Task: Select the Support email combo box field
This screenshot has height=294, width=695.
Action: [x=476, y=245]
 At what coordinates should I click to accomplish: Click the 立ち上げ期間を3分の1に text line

+ + + + + + +

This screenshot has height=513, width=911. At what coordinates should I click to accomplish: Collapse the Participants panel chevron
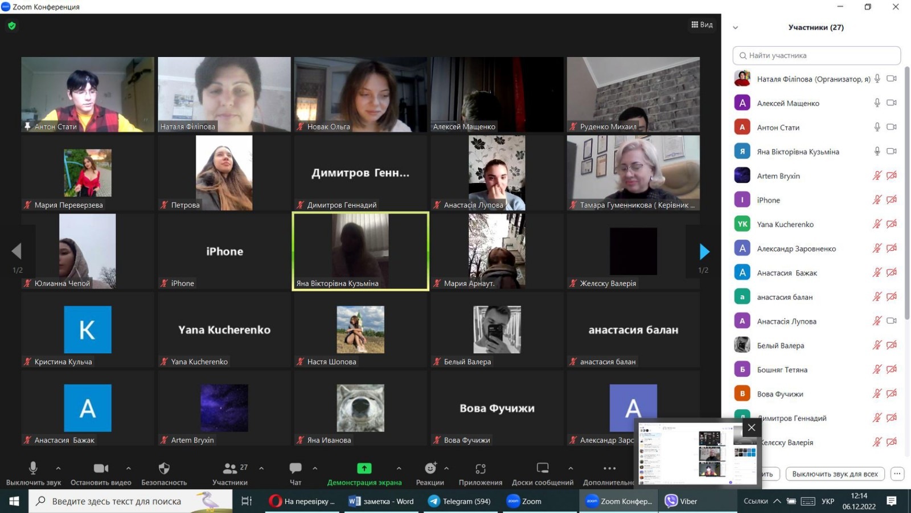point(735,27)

+ + + + + + +

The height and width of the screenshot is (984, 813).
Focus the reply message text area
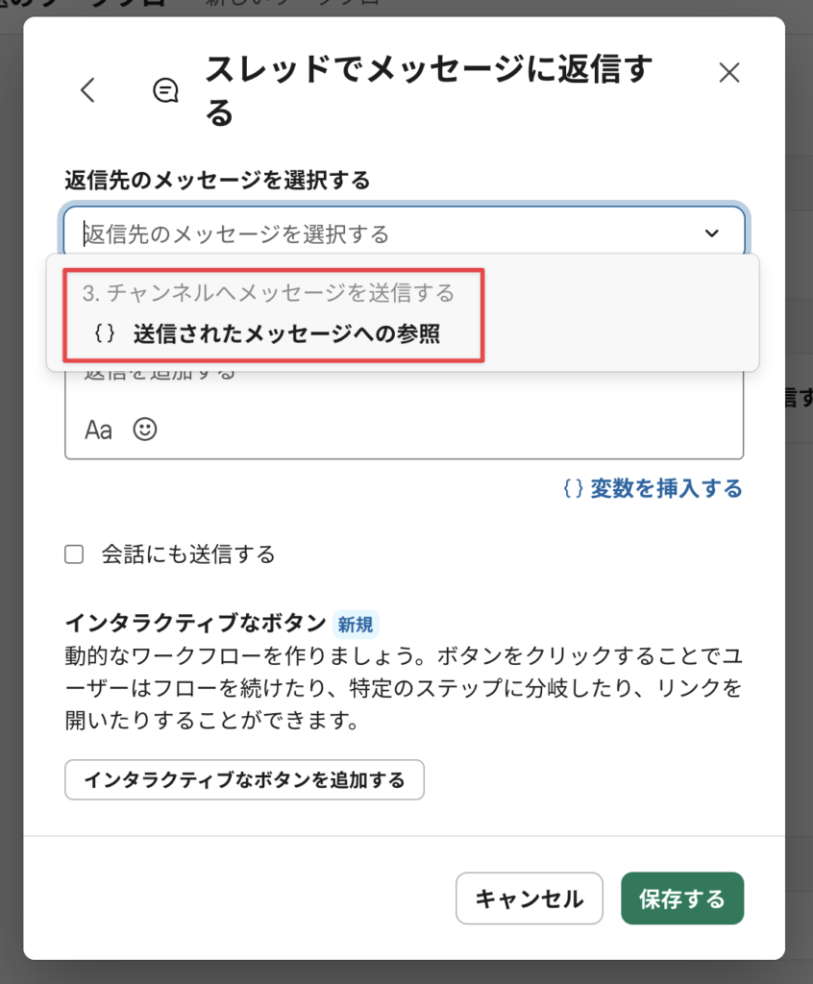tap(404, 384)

+ + + + + + +

◆ **What you have to do**: Please return the lines above that run from the line containing "Task: Select the" to the line containing "At what coordinates should I click to accomplish: Click", inclusive, exactly and with no other lines.

◆ **Worked solution**:
Task: Select the Support email combo box field
This screenshot has height=294, width=695.
Action: [x=476, y=245]
 At what coordinates should I click to accomplish: Click the 立ち上げ期間を3分の1に text line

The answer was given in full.